La campagne de phishing sur Google Docs exploitait une faille vieille de cinq ans
En 2011, le développeur André DeMarre dénonçait sur une chaîne mail IETF un comportement de OAuth -- protocole libre d'identification par services -- permettant de phisher les utilisateurs par un malveillant tour de passe-passe, selon The Register.
http://www.numerama.com/tech/254980-comment-un-phishing-viral-a-piege-de-nombreux-utilisateurs-de-google-docs.html
Dans ce cas de figure, explique le développeur, l'internaute trouverait la demande d'autorisation suivante, pour le moins confuse : Google demande l'autorisation d'accéder à... (vos données Google). Il apparaît complexe pour l'utilisateur de discerner la nature de cette demande et sa source réelle.
Ironiquement, DeMarre a reçu une récompense de la part de Google pour avoir découvert cette faille symbolique qui ne sera finalement pas vraiment corrigée jusqu'à très récemment. En effet, le géant avait alors choisi de limiter la casse en essayant de détecter les abus et les bloquer, tout en précisant qu'il ne vérifierait pas les informations présentées par OAuth dans tous les cas de figure.

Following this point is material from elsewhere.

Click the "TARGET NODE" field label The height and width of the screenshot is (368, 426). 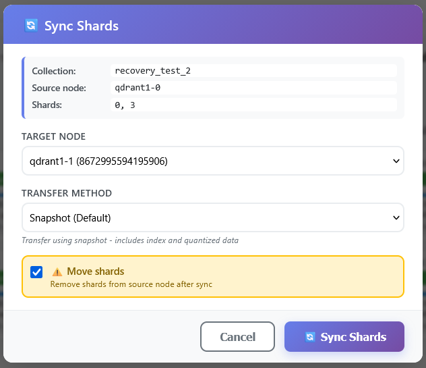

DeMarre ajoute aujourd'hui que Google n'avait alors pas la bonne démarche pour gérer la menace du phishing, toujours plus ambitieuse et maline. Le développeur précise : « La principale critique que j'ai à l'encontre de nombreuses interfaces OAuth, pas seulement celles de Google, est qu'elles n'affichent pas assez d'information pour que les utilisateurs confirmés puissent vérifier l'authenticité de l'application émettrice. »